As others have said, there's the pluralization of "peanut[s]" to distinguish between the two. This is a useful feature of English: the adjective-like role of a noun in a complex noun phrase is (almost?) always singular.
- Computer engineer
- NOT computers* engineer
- Toothbrush
- NOT teethbrush*
- Foot doctor
- NOT feet* doctor
- Alarm clock
- NOT alarms* clock, even when it supports multiple alarms!
Additionally, there's phrasal intonation. If the intonation and stress decrease throughout the phrase, it's a single item. If the intonation and stress reset for "butter," then it's a new item.
"Attorney generals" is a noun phrase (admittedly of questionable adjectivity).
"Attorneys general" is a blind idiot translation of a phrase in a language with different grammatical rules (Latin, IIRC).
"Attorney" is a noun. "General" as used here is an adjective.
It's unusual in that the adjective follows the noun without a hyphen, but it's common enough, and it's where prepositional phrases are seen, like "Big man on campus" and "powers that be".
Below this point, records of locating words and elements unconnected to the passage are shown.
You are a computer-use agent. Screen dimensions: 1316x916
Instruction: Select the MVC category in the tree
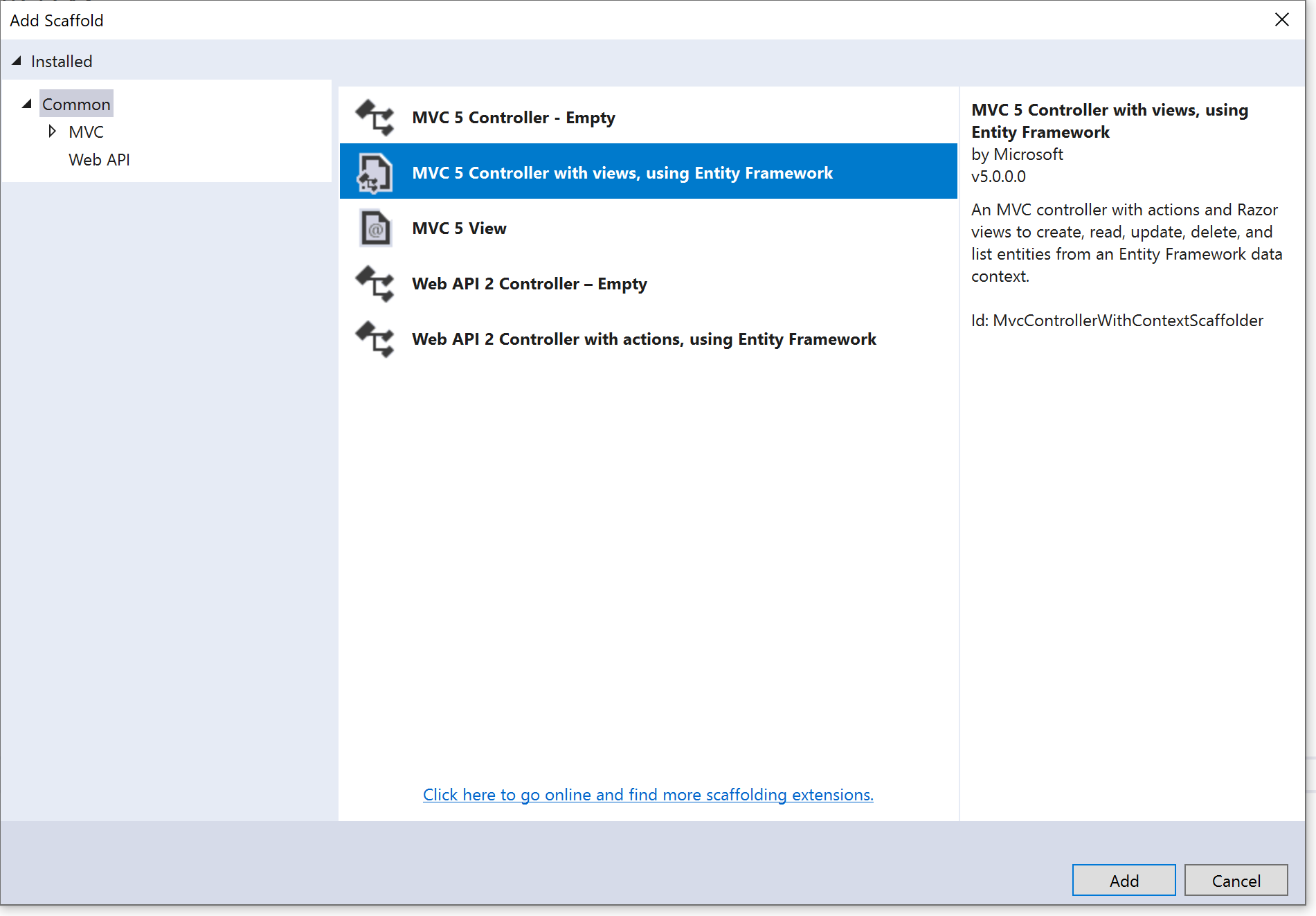point(86,132)
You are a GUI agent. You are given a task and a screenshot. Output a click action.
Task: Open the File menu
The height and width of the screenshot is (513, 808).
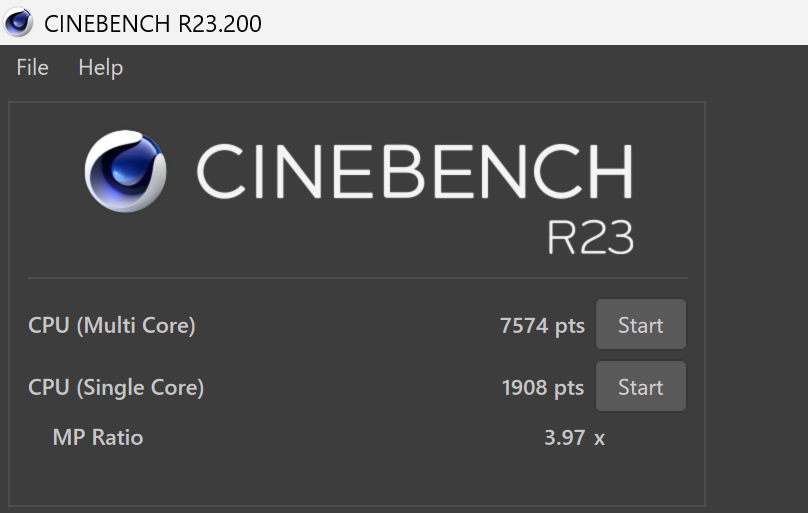[x=32, y=68]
No one ever gets a single "peanut". So unless you mush mouth the "S", the reasonable expectation for both your cohabitator and the robot is to bring peanuts and butter.
A better question is "coconut, milk" versus "coconut milk".
"Coconut" is still an anomalous grocery item. You'd want one of
- a coconut
- [number] coconuts
- shredded coconut
"Coconut" is best matched to that last option, but it's not a natural word choice. (Although it is a natural list entry... do people think of themselves as dictating to Alexa, or as writing the list themselves while happening to use their voice?)
Yes, I agree. If you're writing a list for yourself, a bare "coconut" is a typical entry. But if you're dictating a shopping list to someone else, you're quite unlikely to say "coconut" because that isn't grammatical.
So it turns into a question of how people think about dictating to Alexa.
This is a good point - in reality Alexa doesn't really have to do a great job transcribing at all if it's just constructing a list as a reminder for you later.
If this is a precursor to being able to quickly voice order stuff off amazon to be delivered though it's a different story.
This is a very interesting observation. The whole point of speech to text models being biased towards the US in terms of training data and innovation is valid not only across the larger things (gender/race/religion) but just small things like this. And these are likely to cause daily problems.
If it correctly understands peanutS, it will classify it as "more likely 2 items" considering it would check everything against some sort of dictionary. Which contains "peanuts, butter, peanut butter".
PS. I implemented something similar without machine learning and that's how i did it. With text it's easier though, i suppose in NLU it could have a parameter for "pause time between words" which could also contribute to a different conclusion.